G-U-M-B-O (se pronuncia “gambo”)

Puede que te hayas tragado que la vida es una basura, que es lo que hay y no puede ser de otra manera. Puede que hayas llegado a pensar que un trabajo basura es aceptable (o mejor que ningún trabajo) y que una vivienda basura es aceptable (o mejor que ninguna). Mucho más fácil aún: una comida basura es aceptable. Puede que hayas asumido que en la vida real no hay mucho de dignidad, de sentido o de belleza, que eso son cosas de las películas.

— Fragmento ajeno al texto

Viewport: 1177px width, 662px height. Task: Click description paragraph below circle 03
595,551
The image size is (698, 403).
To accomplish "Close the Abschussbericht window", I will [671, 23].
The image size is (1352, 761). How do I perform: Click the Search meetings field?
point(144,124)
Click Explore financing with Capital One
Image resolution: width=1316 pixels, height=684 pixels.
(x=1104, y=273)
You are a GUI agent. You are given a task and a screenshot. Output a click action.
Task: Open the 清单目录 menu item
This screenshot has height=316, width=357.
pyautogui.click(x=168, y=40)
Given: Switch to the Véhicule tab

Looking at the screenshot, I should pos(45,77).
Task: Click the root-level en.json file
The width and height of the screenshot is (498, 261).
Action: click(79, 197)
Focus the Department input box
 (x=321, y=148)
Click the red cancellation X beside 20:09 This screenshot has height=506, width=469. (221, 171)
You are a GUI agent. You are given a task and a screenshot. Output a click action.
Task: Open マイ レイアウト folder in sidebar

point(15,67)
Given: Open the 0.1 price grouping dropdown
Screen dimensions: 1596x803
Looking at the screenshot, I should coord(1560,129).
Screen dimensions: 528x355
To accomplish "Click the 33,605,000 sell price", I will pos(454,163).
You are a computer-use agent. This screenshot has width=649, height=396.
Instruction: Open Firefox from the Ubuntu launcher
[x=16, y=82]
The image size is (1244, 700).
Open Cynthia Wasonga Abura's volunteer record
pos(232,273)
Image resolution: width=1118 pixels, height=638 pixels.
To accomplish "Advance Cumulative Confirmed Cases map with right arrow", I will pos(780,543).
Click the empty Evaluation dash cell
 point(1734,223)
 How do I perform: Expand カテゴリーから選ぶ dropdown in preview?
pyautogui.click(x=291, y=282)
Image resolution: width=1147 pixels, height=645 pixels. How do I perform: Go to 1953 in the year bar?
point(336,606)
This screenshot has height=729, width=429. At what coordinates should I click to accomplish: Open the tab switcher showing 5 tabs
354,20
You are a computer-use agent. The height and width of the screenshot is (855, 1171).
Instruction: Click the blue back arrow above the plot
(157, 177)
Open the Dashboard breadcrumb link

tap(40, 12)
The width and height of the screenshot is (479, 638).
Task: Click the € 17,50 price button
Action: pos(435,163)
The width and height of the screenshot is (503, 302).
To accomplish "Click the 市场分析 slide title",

La cocina está ahí para decirte: “y una mierda, colega”. En todos los sitios hay platos que te dicen que eso no es así. Vienen a contarte que antes que tú hubo gente igual de pobre o más. Y que esas personas tuvieron el ingenio suficiente para arrancar placer y saciedad de los mínimos recursos. En el sur de los Estados Unidos de América, por ejemplo, está el gumbo. Hay orgullo en un buen gumbo, y hay memoria. Allá donde se remueve una olla de este guiso explosivo, se celebra un homenaje, una victoria.

Desde que se estableció el comercio a gran escala, el Atlántico se ha convertido en una picadora de carne humana: a través de él han circulado los esclavos, las enfermedades, los refugiados y las guerras. La miseria humana ha surcado el océano en todas direcciones entre las costas de África, las Américas y las metrópolis europeas. Pero la cocina criolla, como la música y las leyendas, nos recuerda que también han circulado la solidaridad, el saber y la dicha. Esa mezcla de productos africanos y mediterráneos, ese mejunje caribeño, nos insiste en que las vidas importan. Y se cuidan a base de pucheros.

Hay mil tipos de gumbo. Nosotras estamos haciendo uno con gallina.